Stored records:
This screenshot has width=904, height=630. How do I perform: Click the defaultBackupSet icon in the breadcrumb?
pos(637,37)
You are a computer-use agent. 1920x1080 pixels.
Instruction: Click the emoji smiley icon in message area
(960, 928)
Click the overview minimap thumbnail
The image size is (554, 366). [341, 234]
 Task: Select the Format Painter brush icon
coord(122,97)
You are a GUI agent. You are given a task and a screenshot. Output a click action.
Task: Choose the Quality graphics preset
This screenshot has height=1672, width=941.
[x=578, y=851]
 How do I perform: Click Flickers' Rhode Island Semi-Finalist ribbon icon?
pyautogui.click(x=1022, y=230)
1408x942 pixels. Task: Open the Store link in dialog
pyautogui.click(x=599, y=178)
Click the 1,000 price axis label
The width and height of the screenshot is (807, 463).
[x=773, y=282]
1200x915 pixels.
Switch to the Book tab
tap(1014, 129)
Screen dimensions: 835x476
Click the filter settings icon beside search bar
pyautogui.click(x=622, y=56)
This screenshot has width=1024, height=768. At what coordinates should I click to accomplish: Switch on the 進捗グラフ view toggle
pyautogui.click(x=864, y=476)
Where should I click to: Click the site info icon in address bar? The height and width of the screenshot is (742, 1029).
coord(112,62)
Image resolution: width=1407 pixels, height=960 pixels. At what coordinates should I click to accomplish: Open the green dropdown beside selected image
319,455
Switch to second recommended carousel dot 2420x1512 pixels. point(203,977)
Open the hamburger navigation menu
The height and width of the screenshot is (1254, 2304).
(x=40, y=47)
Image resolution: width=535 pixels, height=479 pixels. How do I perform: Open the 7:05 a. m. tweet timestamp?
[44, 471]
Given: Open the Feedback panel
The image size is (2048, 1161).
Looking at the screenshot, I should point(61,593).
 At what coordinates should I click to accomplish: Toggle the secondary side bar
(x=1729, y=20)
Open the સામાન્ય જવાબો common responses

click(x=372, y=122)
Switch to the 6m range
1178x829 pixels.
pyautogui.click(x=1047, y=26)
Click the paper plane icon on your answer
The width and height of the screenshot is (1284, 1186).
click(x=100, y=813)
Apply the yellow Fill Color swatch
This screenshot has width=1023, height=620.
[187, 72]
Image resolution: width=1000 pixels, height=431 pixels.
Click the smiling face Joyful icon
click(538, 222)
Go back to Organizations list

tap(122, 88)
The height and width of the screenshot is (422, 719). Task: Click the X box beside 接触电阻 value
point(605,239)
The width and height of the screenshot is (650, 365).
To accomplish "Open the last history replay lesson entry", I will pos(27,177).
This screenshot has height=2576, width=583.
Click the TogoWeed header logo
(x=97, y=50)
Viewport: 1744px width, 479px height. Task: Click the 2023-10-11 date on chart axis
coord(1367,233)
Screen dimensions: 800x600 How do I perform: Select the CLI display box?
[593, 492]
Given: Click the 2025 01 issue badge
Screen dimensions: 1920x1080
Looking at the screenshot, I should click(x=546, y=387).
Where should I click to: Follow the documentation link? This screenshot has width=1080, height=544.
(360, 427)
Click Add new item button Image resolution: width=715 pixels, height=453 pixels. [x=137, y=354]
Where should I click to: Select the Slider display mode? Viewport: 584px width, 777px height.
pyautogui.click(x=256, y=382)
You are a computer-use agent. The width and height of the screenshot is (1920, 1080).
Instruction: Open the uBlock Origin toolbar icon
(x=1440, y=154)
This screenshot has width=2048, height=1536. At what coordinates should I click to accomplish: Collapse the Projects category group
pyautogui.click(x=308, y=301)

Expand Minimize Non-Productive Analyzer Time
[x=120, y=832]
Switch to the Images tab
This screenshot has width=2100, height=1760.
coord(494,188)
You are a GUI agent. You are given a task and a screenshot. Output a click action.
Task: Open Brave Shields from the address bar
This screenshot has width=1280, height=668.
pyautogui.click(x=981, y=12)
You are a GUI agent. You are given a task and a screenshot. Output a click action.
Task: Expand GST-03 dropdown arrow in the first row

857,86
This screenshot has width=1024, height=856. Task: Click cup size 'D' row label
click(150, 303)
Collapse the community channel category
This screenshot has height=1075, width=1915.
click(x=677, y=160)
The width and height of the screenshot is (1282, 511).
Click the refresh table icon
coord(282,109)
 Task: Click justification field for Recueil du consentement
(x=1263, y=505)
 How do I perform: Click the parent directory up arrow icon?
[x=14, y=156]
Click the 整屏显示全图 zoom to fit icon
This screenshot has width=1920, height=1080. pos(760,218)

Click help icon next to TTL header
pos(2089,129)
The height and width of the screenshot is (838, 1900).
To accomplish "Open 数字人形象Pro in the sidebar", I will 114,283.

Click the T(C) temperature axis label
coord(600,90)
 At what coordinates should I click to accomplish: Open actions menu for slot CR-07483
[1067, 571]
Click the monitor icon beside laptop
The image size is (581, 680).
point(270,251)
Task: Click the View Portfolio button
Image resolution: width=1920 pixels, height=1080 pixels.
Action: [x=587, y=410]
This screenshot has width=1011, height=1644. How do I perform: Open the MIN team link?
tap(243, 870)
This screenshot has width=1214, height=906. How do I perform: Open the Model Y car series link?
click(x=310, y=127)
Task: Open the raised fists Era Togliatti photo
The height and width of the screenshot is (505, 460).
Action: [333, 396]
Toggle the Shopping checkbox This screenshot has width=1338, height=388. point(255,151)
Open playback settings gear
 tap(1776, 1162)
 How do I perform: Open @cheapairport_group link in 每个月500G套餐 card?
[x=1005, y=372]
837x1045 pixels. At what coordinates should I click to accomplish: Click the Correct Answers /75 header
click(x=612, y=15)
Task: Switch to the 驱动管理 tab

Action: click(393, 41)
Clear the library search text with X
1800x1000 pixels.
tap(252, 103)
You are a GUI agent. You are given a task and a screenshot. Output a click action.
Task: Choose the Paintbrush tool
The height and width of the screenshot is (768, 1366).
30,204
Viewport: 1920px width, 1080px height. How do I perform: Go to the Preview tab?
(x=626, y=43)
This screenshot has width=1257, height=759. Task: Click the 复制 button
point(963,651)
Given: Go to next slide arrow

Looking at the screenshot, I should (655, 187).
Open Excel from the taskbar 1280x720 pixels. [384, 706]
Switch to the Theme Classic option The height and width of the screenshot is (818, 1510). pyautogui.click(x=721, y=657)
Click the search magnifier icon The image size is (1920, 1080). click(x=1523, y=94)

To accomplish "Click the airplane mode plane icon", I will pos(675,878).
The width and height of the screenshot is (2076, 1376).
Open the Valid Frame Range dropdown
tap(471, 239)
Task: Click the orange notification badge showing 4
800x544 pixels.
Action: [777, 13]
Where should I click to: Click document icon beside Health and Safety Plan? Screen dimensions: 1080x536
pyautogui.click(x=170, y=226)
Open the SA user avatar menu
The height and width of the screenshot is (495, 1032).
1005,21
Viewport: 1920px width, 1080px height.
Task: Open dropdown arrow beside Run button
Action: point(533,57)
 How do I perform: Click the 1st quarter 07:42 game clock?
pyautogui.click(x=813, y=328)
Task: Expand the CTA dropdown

Work to do:
Can you copy out all of the records above verbatim, keeping every line unchanged?

Worked solution:
This screenshot has width=904, height=630. How do I perform: Click the defaultBackupSet icon in the breadcrumb?
pos(637,37)
You are a computer-use agent. 1920x1080 pixels.
Instruction: Click the emoji smiley icon in message area
(960, 928)
Click the overview minimap thumbnail
The image size is (554, 366). [341, 234]
 Task: Select the Format Painter brush icon
coord(122,97)
You are a GUI agent. You are given a task and a screenshot. Output a click action.
Task: Choose the Quality graphics preset
This screenshot has height=1672, width=941.
[x=578, y=851]
 How do I perform: Click Flickers' Rhode Island Semi-Finalist ribbon icon?
pyautogui.click(x=1022, y=230)
1408x942 pixels. Task: Open the Store link in dialog
pyautogui.click(x=599, y=178)
Click the 1,000 price axis label
The width and height of the screenshot is (807, 463).
[x=773, y=282]
1200x915 pixels.
Switch to the Book tab
tap(1014, 129)
Screen dimensions: 835x476
Click the filter settings icon beside search bar
pyautogui.click(x=622, y=56)
This screenshot has width=1024, height=768. At what coordinates should I click to accomplish: Switch on the 進捗グラフ view toggle
pyautogui.click(x=864, y=476)
Where should I click to: Click the site info icon in address bar? The height and width of the screenshot is (742, 1029).
coord(112,62)
Image resolution: width=1407 pixels, height=960 pixels. At what coordinates should I click to accomplish: Open the green dropdown beside selected image
319,455
Switch to second recommended carousel dot 2420x1512 pixels. point(203,977)
Open the hamburger navigation menu
The height and width of the screenshot is (1254, 2304).
(x=40, y=47)
Image resolution: width=535 pixels, height=479 pixels. How do I perform: Open the 7:05 a. m. tweet timestamp?
[44, 471]
Given: Open the Feedback panel
The image size is (2048, 1161).
Looking at the screenshot, I should point(61,593).
 At what coordinates should I click to accomplish: Toggle the secondary side bar
(x=1729, y=20)
Open the સામાન્ય જવાબો common responses

click(x=372, y=122)
Switch to the 6m range
1178x829 pixels.
pyautogui.click(x=1047, y=26)
Click the paper plane icon on your answer
The width and height of the screenshot is (1284, 1186).
click(x=100, y=813)
Apply the yellow Fill Color swatch
This screenshot has width=1023, height=620.
[187, 72]
Image resolution: width=1000 pixels, height=431 pixels.
Click the smiling face Joyful icon
click(538, 222)
Go back to Organizations list

tap(122, 88)
The height and width of the screenshot is (422, 719). Task: Click the X box beside 接触电阻 value
point(605,239)
The width and height of the screenshot is (650, 365).
To accomplish "Open the last history replay lesson entry", I will pos(27,177).
This screenshot has height=2576, width=583.
Click the TogoWeed header logo
(x=97, y=50)
Viewport: 1744px width, 479px height. Task: Click the 2023-10-11 date on chart axis
coord(1367,233)
Screen dimensions: 800x600 How do I perform: Select the CLI display box?
[593, 492]
Given: Click the 2025 01 issue badge
Screen dimensions: 1920x1080
Looking at the screenshot, I should click(x=546, y=387).
Where should I click to: Follow the documentation link? This screenshot has width=1080, height=544.
(360, 427)
Click Add new item button Image resolution: width=715 pixels, height=453 pixels. [x=137, y=354]
Where should I click to: Select the Slider display mode? Viewport: 584px width, 777px height.
pyautogui.click(x=256, y=382)
You are a computer-use agent. The width and height of the screenshot is (1920, 1080).
Instruction: Open the uBlock Origin toolbar icon
(x=1440, y=154)
This screenshot has width=2048, height=1536. At what coordinates should I click to accomplish: Collapse the Projects category group
pyautogui.click(x=308, y=301)

Expand Minimize Non-Productive Analyzer Time
[x=120, y=832]
Switch to the Images tab
This screenshot has width=2100, height=1760.
coord(494,188)
You are a GUI agent. You are given a task and a screenshot. Output a click action.
Task: Open Brave Shields from the address bar
This screenshot has width=1280, height=668.
pyautogui.click(x=981, y=12)
You are a GUI agent. You are given a task and a screenshot. Output a click action.
Task: Expand GST-03 dropdown arrow in the first row

857,86
This screenshot has width=1024, height=856. Task: Click cup size 'D' row label
click(150, 303)
Collapse the community channel category
This screenshot has height=1075, width=1915.
click(x=677, y=160)
The width and height of the screenshot is (1282, 511).
Click the refresh table icon
coord(282,109)
 Task: Click justification field for Recueil du consentement
(x=1263, y=505)
 How do I perform: Click the parent directory up arrow icon?
[x=14, y=156]
Click the 整屏显示全图 zoom to fit icon
This screenshot has width=1920, height=1080. pos(760,218)

Click help icon next to TTL header
pos(2089,129)
The height and width of the screenshot is (838, 1900).
To accomplish "Open 数字人形象Pro in the sidebar", I will 114,283.

Click the T(C) temperature axis label
coord(600,90)
 At what coordinates should I click to accomplish: Open actions menu for slot CR-07483
[1067, 571]
Click the monitor icon beside laptop
The image size is (581, 680).
point(270,251)
Task: Click the View Portfolio button
Image resolution: width=1920 pixels, height=1080 pixels.
Action: [x=587, y=410]
This screenshot has width=1011, height=1644. How do I perform: Open the MIN team link?
tap(243, 870)
This screenshot has width=1214, height=906. How do I perform: Open the Model Y car series link?
click(x=310, y=127)
Task: Open the raised fists Era Togliatti photo
The height and width of the screenshot is (505, 460).
Action: [333, 396]
Toggle the Shopping checkbox This screenshot has width=1338, height=388. point(255,151)
Open playback settings gear
 tap(1776, 1162)
 How do I perform: Open @cheapairport_group link in 每个月500G套餐 card?
[x=1005, y=372]
837x1045 pixels. At what coordinates should I click to accomplish: Click the Correct Answers /75 header
click(x=612, y=15)
Task: Switch to the 驱动管理 tab

Action: click(393, 41)
Clear the library search text with X
1800x1000 pixels.
tap(252, 103)
You are a GUI agent. You are given a task and a screenshot. Output a click action.
Task: Choose the Paintbrush tool
The height and width of the screenshot is (768, 1366).
30,204
Viewport: 1920px width, 1080px height. How do I perform: Go to the Preview tab?
(x=626, y=43)
This screenshot has width=1257, height=759. Task: Click the 复制 button
point(963,651)
Given: Go to next slide arrow

Looking at the screenshot, I should (655, 187).
Open Excel from the taskbar 1280x720 pixels. [384, 706]
Switch to the Theme Classic option The height and width of the screenshot is (818, 1510). pyautogui.click(x=721, y=657)
Click the search magnifier icon The image size is (1920, 1080). click(x=1523, y=94)

To accomplish "Click the airplane mode plane icon", I will pos(675,878).
The width and height of the screenshot is (2076, 1376).
Open the Valid Frame Range dropdown
tap(471, 239)
Task: Click the orange notification badge showing 4
800x544 pixels.
Action: [777, 13]
Where should I click to: Click document icon beside Health and Safety Plan? Screen dimensions: 1080x536
pyautogui.click(x=170, y=226)
Open the SA user avatar menu
The height and width of the screenshot is (495, 1032).
1005,21
Viewport: 1920px width, 1080px height.
Task: Open dropdown arrow beside Run button
Action: point(533,57)
 How do I perform: Click the 1st quarter 07:42 game clock?
pyautogui.click(x=813, y=328)
Task: Expand the CTA dropdown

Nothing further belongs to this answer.